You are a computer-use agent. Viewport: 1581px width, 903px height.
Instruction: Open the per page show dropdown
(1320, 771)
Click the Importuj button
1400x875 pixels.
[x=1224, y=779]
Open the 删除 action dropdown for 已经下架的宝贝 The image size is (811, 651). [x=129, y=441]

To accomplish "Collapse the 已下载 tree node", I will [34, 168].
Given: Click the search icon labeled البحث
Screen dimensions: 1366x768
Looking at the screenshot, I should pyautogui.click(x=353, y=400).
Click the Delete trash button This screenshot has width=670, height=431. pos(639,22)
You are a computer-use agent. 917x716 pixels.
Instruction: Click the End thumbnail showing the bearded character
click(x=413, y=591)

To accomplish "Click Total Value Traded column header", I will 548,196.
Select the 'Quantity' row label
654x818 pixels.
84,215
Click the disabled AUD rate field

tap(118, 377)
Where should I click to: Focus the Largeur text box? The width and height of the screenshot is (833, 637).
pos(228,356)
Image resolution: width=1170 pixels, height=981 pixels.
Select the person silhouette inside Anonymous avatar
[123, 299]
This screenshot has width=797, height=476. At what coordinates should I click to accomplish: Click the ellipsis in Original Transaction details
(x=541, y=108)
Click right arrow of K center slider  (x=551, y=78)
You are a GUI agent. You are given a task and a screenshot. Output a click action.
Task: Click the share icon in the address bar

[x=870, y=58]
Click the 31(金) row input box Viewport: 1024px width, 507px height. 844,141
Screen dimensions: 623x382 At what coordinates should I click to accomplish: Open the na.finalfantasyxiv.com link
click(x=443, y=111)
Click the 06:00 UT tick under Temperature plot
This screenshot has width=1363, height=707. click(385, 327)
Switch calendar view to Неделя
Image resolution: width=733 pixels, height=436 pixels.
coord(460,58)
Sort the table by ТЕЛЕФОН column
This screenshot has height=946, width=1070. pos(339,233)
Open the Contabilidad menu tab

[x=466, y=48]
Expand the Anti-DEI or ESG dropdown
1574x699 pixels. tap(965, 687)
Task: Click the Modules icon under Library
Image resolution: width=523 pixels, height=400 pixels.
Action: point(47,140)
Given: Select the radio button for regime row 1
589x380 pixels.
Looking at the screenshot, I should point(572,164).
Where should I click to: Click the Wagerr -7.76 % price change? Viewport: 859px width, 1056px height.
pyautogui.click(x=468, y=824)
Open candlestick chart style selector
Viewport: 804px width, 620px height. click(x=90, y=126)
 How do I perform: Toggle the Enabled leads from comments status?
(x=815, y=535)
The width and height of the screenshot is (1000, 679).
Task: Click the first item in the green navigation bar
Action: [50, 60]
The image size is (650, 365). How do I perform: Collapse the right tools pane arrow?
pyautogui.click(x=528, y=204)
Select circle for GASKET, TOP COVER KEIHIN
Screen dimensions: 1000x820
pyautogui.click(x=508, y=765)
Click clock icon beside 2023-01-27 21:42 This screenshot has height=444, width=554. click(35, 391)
────
Exercise brief >>
The full listing is to be restated word for word.

Response >>
You are a computer-use agent. Viewport: 1581px width, 903px height.
Instruction: Open the per page show dropdown
(1320, 771)
Click the Importuj button
1400x875 pixels.
[x=1224, y=779]
Open the 删除 action dropdown for 已经下架的宝贝 The image size is (811, 651). [x=129, y=441]

To accomplish "Collapse the 已下载 tree node", I will [34, 168].
Given: Click the search icon labeled البحث
Screen dimensions: 1366x768
Looking at the screenshot, I should pyautogui.click(x=353, y=400).
Click the Delete trash button This screenshot has width=670, height=431. pos(639,22)
You are a computer-use agent. 917x716 pixels.
Instruction: Click the End thumbnail showing the bearded character
click(x=413, y=591)

To accomplish "Click Total Value Traded column header", I will 548,196.
Select the 'Quantity' row label
654x818 pixels.
84,215
Click the disabled AUD rate field

tap(118, 377)
Where should I click to: Focus the Largeur text box? The width and height of the screenshot is (833, 637).
pos(228,356)
Image resolution: width=1170 pixels, height=981 pixels.
Select the person silhouette inside Anonymous avatar
[123, 299]
This screenshot has width=797, height=476. At what coordinates should I click to accomplish: Click the ellipsis in Original Transaction details
(x=541, y=108)
Click right arrow of K center slider  (x=551, y=78)
You are a GUI agent. You are given a task and a screenshot. Output a click action.
Task: Click the share icon in the address bar

[x=870, y=58]
Click the 31(金) row input box Viewport: 1024px width, 507px height. 844,141
Screen dimensions: 623x382 At what coordinates should I click to accomplish: Open the na.finalfantasyxiv.com link
click(x=443, y=111)
Click the 06:00 UT tick under Temperature plot
This screenshot has width=1363, height=707. click(385, 327)
Switch calendar view to Неделя
Image resolution: width=733 pixels, height=436 pixels.
coord(460,58)
Sort the table by ТЕЛЕФОН column
This screenshot has height=946, width=1070. pos(339,233)
Open the Contabilidad menu tab

[x=466, y=48]
Expand the Anti-DEI or ESG dropdown
1574x699 pixels. tap(965, 687)
Task: Click the Modules icon under Library
Image resolution: width=523 pixels, height=400 pixels.
Action: point(47,140)
Given: Select the radio button for regime row 1
589x380 pixels.
Looking at the screenshot, I should point(572,164).
Where should I click to: Click the Wagerr -7.76 % price change? Viewport: 859px width, 1056px height.
pyautogui.click(x=468, y=824)
Open candlestick chart style selector
Viewport: 804px width, 620px height. click(x=90, y=126)
 How do I perform: Toggle the Enabled leads from comments status?
(x=815, y=535)
The width and height of the screenshot is (1000, 679).
Task: Click the first item in the green navigation bar
Action: [50, 60]
The image size is (650, 365). How do I perform: Collapse the right tools pane arrow?
pyautogui.click(x=528, y=204)
Select circle for GASKET, TOP COVER KEIHIN
Screen dimensions: 1000x820
pyautogui.click(x=508, y=765)
Click clock icon beside 2023-01-27 21:42 This screenshot has height=444, width=554. click(35, 391)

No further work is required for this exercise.